AI and machine learning (ML) introduce manual processes that have been prone to human error. Basic data management tasks such as data identification and classification can be handled more efficiently and accurately through advanced technologies in the AI / ML area.
Organizations are using AI and ML solutions to support even more complex data management tasks, including:
- Data cataloging
- Metadata management
- Data mapping
- Anomaly detection
- Automatic detection of metadata
- Monitoring of data governance controls
Industry experts expect AI / ML develop. We can expect to see software solutions that offer intelligent, learning-based approaches, including search, discovery, and capacity planning.
3. Advanced data analysis
Extended data management could be implemented by the end of 2021 Reduce manual data management tasks by 45%, according to Gartner. Given the exponential growth in data volumes and a shrinking pool of Data science talent, the importance of this improvement is difficult to overestimate.
When companies succeed in attracting data science professionals, they want to get the most out of their talents rather than entrusting them with manual tasks like data cleansing. Augmented data management solutions capture, store, organize and manage data, often using AI and ML. Manually intensive tasks such as data preparation and data cleansing can be carried out with augmented data approaches.

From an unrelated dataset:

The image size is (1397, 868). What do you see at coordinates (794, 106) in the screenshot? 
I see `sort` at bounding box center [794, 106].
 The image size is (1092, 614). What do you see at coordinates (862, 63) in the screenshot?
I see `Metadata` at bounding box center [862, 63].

4. Blockchain and Distributed Ledger Technology
Distributed ledger systems enable companies to keep more secure transaction records, asset tracking, and audit trails. This technology, along with blockchain technology, stores data in a decentralized form that cannot be changed, improving the authenticity and accuracy of records related to data processing, including financial transaction data, activities to retrieve sensitive data, and more.
5. Data fabric approach
Data fabric is a more recent term that encompasses the idea of interweaving different types of data from many sources. Software that focuses on improving corporate data structure includes single unified platforms that manage data differences in local and cloud environments.
Declan Owens, Expert in digital analysis piano, a global analysis and activation platform, said that while it is possible for any company to collect data, it is still necessary that data be “structured, qualitative, secure and easily accessible internally in order to drive sales and growth “.
Another prominent focus of data fabric technology is efficiency. These programs can speed up and streamline extraction, transformation and loading (ETL) processes through interconnected architectures that can be connected to multiple data sources. This technology can provide significant time savings, especially the time it takes to manually move and copy data between applications. The so-called “smooth access and sharing” is an emerging trend that will certainly continue to prevail in the near future.
Keep these current trends in mind when looking for a data management software solution. Programs and platforms quickly become obsolete if they do not contain further developments such as modern AI / ML, blockchain and holistic, centralized functions.